Fai dell’osservazione e del silenzio strumenti privilegiati per cogliere connessioni e ponti”. Tuttavia da sempre credo che - soprattutto quando gettata in pasto alla novità - le parole funzionano da attivatori, da liquido di contrasto capace di rendere visibile ciò che resiste alla vista e al tatto, da dispositivi di lucidità per aggrapparsi alla vita che persiste e avanza. Cosi, ho deciso di elaborare una piccola strategia di sopravvivenza e di lento ambientamento: un breve frasario, aperto e in divenire di parole talismano, scelte come guida e rifugio, per districarmi nelle piccole verità che si schiudono e che impalpabili mi restituiscono domande in cui sguazzare, per addomesticare la spigolosità dei limiti e delle situazioni sfidanti, per imparare a disimparare, per accompagnarmi e accompagnare.
1. (essere) Frontiera. Qui, (essere) Frontiera si trapunta di complessità e di condizioni di oppressione stratificate che come cerchi concentrici che si richiamano e si sovrappongono, creando un panorama caleidoscopico impattato da quella logica spietata che mira a liberarsi di chi non è considerato necessario per l'accumulazione di capitale. Qui, (essere) Frontiera significa poter unire i punti, privilegiare le connessioni, riconoscere la matrice comune della violenza di genere e sistemica.
2. Corpo-territorio nelle zone di sacrificio. Qui, i corpi sono territori e i territori sono corpi vivi. In modo specifico, ci sono corpi che contano – biologicamente assegnati maschi o mascolinizzati, bianchi, occidentali, abili, economicamente agiati - e corpi declassati che socialmente non contano, assunti come oggetto coloniale di consumo e di dominio, per la maggior parte corpi femminili/femminilizzati. Qui l’effetto dei processi di colonizzazione emerge feroce, radicalizzando ancora di più la rottura tra mondo naturale ancestrale e mondo umano, nelle cui crepe tuttavia sboccia l’analoga somiglianza di destino e trattamento tra corpo femminile/femminilizzato e natura, entrambe cioè sfruttate e violate. Qui, però in questa zona di sacrificio, imparo che contro ogni pronostico, quei corpi resi subalterni, insorgono e rivendicano il corpo come primo territorio da difendere e di cui riappropriarsi, come manifestazione di ciò che avviene nel territorio e il territorio come corpo sociale.

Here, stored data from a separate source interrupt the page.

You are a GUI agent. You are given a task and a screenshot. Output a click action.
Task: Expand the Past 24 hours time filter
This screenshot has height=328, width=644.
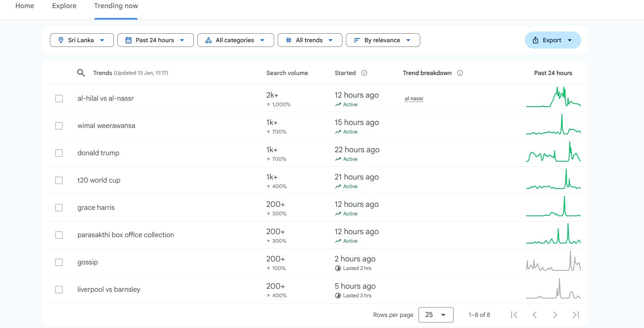coord(155,40)
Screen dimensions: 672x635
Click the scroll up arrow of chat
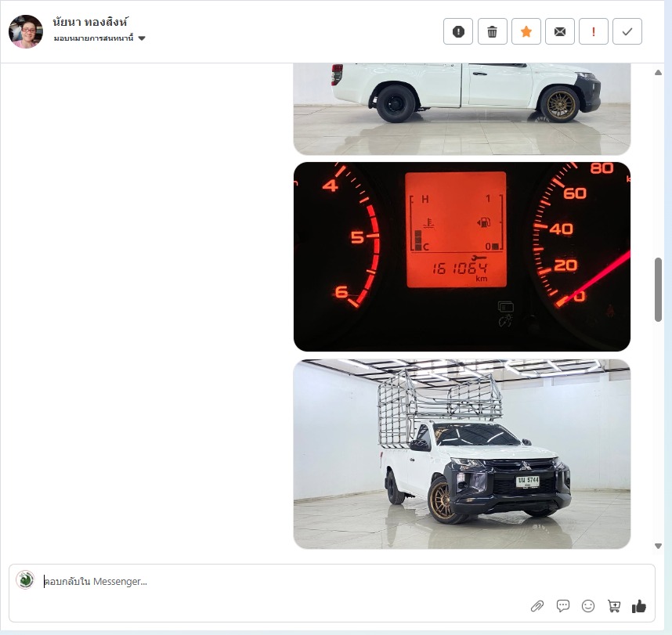658,72
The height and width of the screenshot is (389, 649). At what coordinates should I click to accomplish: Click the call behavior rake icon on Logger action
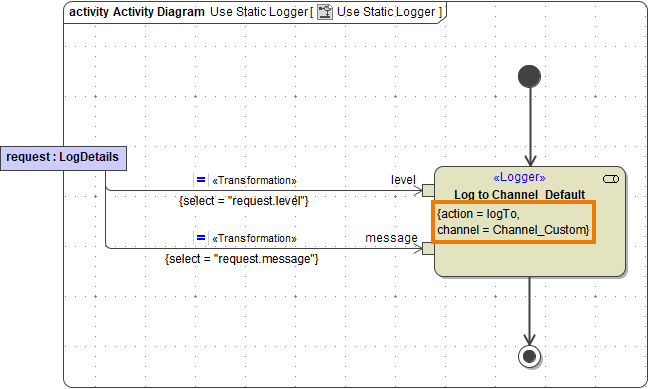pos(611,179)
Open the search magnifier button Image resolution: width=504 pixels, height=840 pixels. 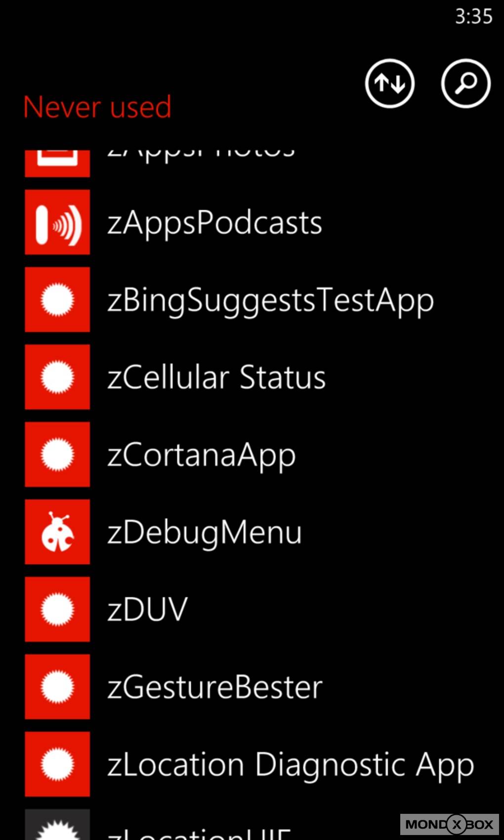[465, 83]
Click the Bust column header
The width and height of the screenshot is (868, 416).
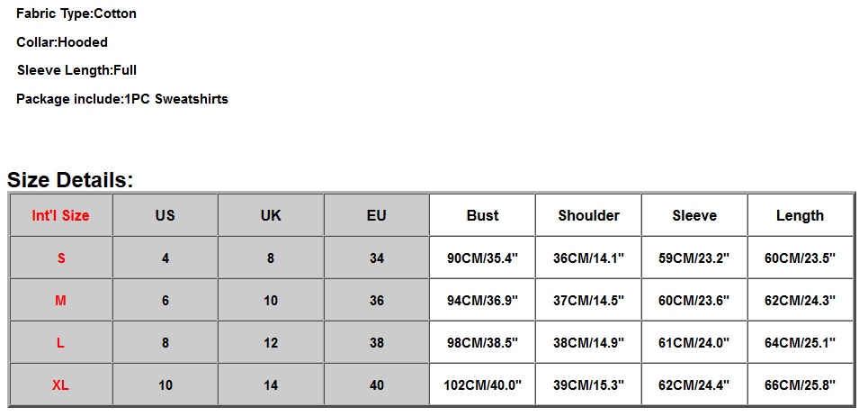[482, 215]
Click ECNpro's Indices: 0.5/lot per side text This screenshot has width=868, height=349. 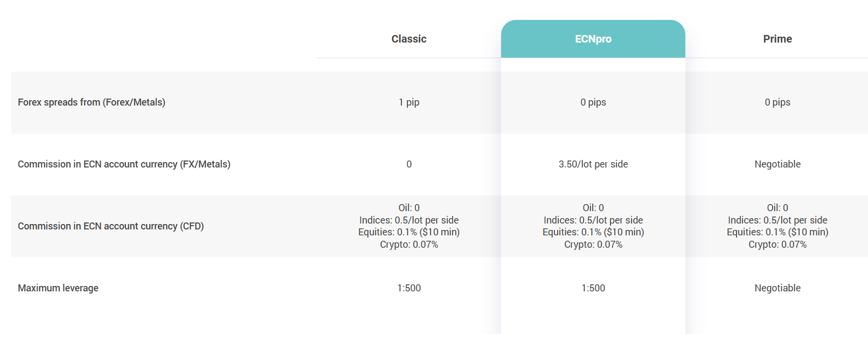[593, 220]
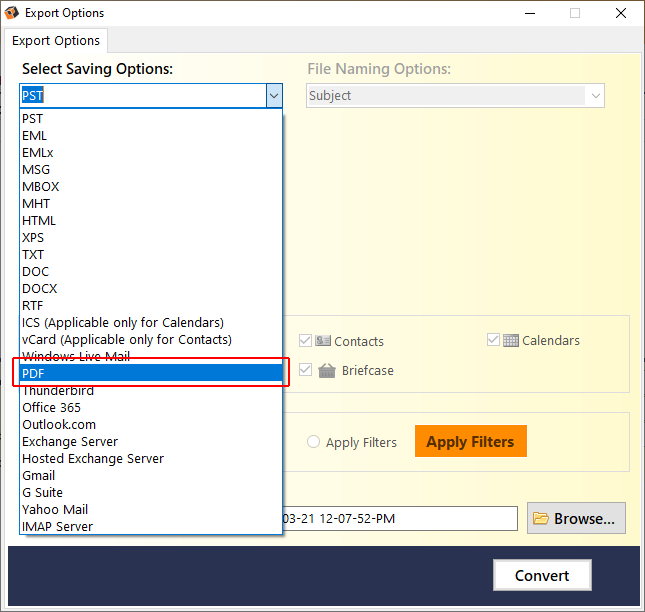Image resolution: width=645 pixels, height=612 pixels.
Task: Click the Briefcase basket icon
Action: (x=327, y=371)

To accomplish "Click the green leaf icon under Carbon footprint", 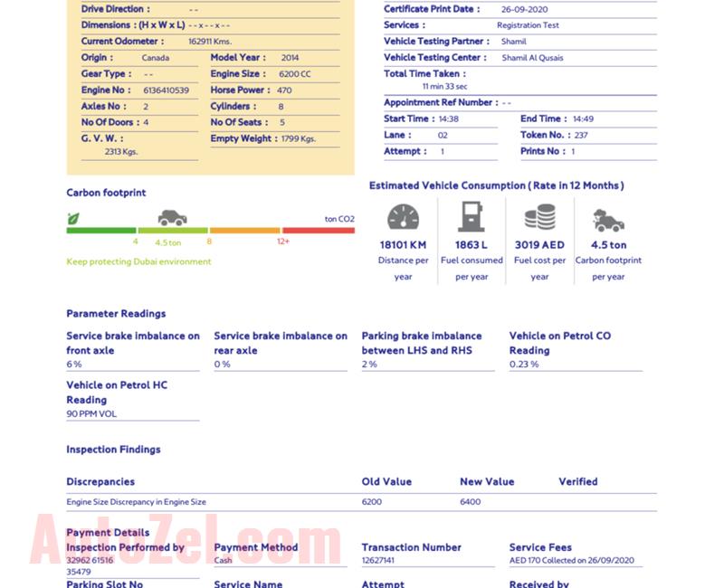I will (73, 218).
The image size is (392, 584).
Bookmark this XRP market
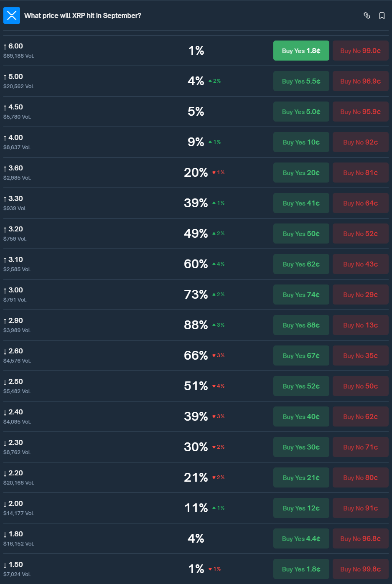pyautogui.click(x=382, y=15)
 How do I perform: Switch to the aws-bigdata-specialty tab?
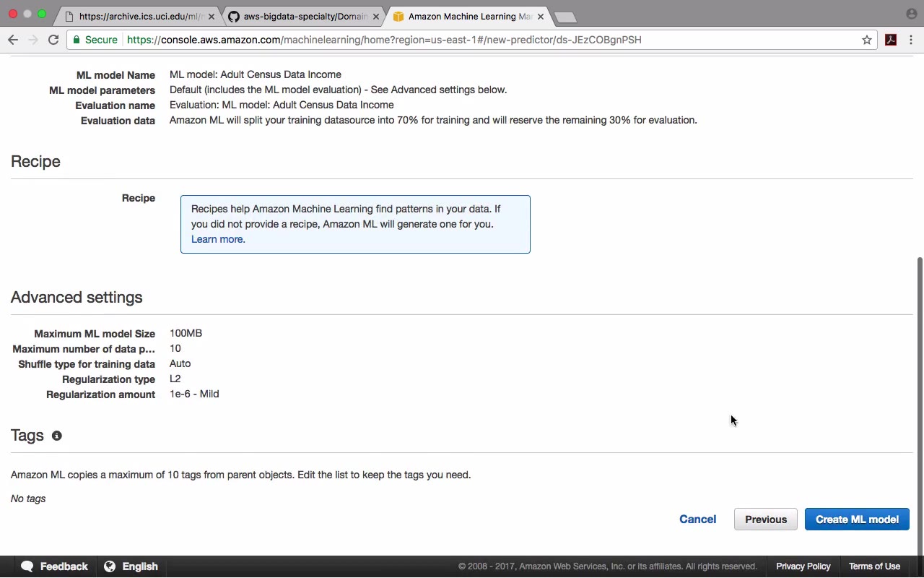tap(303, 16)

3. Una geografia della Cura: “sanaciòn” e accompagnamento Qui, nella circonferenza protetta e sicura della casa rifugio in cui presto servizio, si fa sempre più necessario costruire trame di cura collettiva. Si tratta di un’impresa difficile e fragile, che contempla sforzi, conflitti e cerchi di riconciliazione, al di là si qualsiasi romanticismo immaginabile. Tuttavia, darsi l’opportunità di organizzarsi in reti di mutuo appoggio, di creare forme di cura collettiva, di generare spazi di “sanaciòn”, significa opporre resistenza alla devastazione disumanizzante della violenza sistemica, ribaltando l’ordine delle cose e costruendo alternative possibili. Qui, gli spazi di prossimità e di rifugio non sono mai abbastanza, spesso vessati dalla retorica dell’emergenza e dalla scarsità delle risorse per accogliere tutte, per permettere a tutte il tempo legittimo dell’ascolto e del riposo, della pacificazione del trauma e del ricordo. Qui, in questi interstizi presidi di sorellanza, si tessono trame comunitarie, vincoli “sanadores” intesi come pratiche anticoloniali e antipatriarcali, in cui la cura si trasforma in un atto politico e la politica si presenta come una forma di restituzione.